I have always been well-to-do. This means that, while my family has experienced financial difficulties many times, I have never, ever had to go hungry in my life. I have, for the most part, always had easy access to electricity, water, education, health care, and so many other things. And I have never had to do things I don’t want to do for food or money.

I am straight. Many overlook this tiny detail because it is the norm. But this means that I am free to engage in relationships and get married without the watching eye of “moral” society. I don’t have to worry about being called “abnormal” or “malandi” simply because I act the way I am expected to act. I have never had to hide any relationship in my life. And I have never been bullied or beaten simply because of my gender.

I am educated. That means that I can find work relatively easily (and I know enough to earn myself a small income even without employment). It also means that I am more likely to be respected. I don’t have to be derogatorily called “uneducated” or “ignorant” while my voice is being ignored.

But because I am all these does not make me better than anyone else. It does not make me proud. It simply makes me priviledged. And this priviledge makes me responsible for understanding why problems like discrimination, poverty and underdevelopment still exist. It makes me responsible for making sure that my own voice, loud and clear because I am priviledged, does not overpower the voices of those who are not.

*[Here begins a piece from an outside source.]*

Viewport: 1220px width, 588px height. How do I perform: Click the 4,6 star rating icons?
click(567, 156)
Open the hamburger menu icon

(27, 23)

Most of all, it makes me responsible for the fact that people like me have historically stepped over and silenced people who are not like me to gain this priviledge. It makes me responsible for the fact that people like me continue to do so today. It means I am responsible (in part, at least) for the blood, sweat, and tears of millions and millions. It also means that I am responsible (also in part) for doing something to set this all right.

This is why I do not celebrate Independence Day. This is why I cannot wave a Philippine Flag proudly today. Don’t get me wrong: I am proud of my country. But because my freedom came at the cost of others’, I find it hard to be happy today.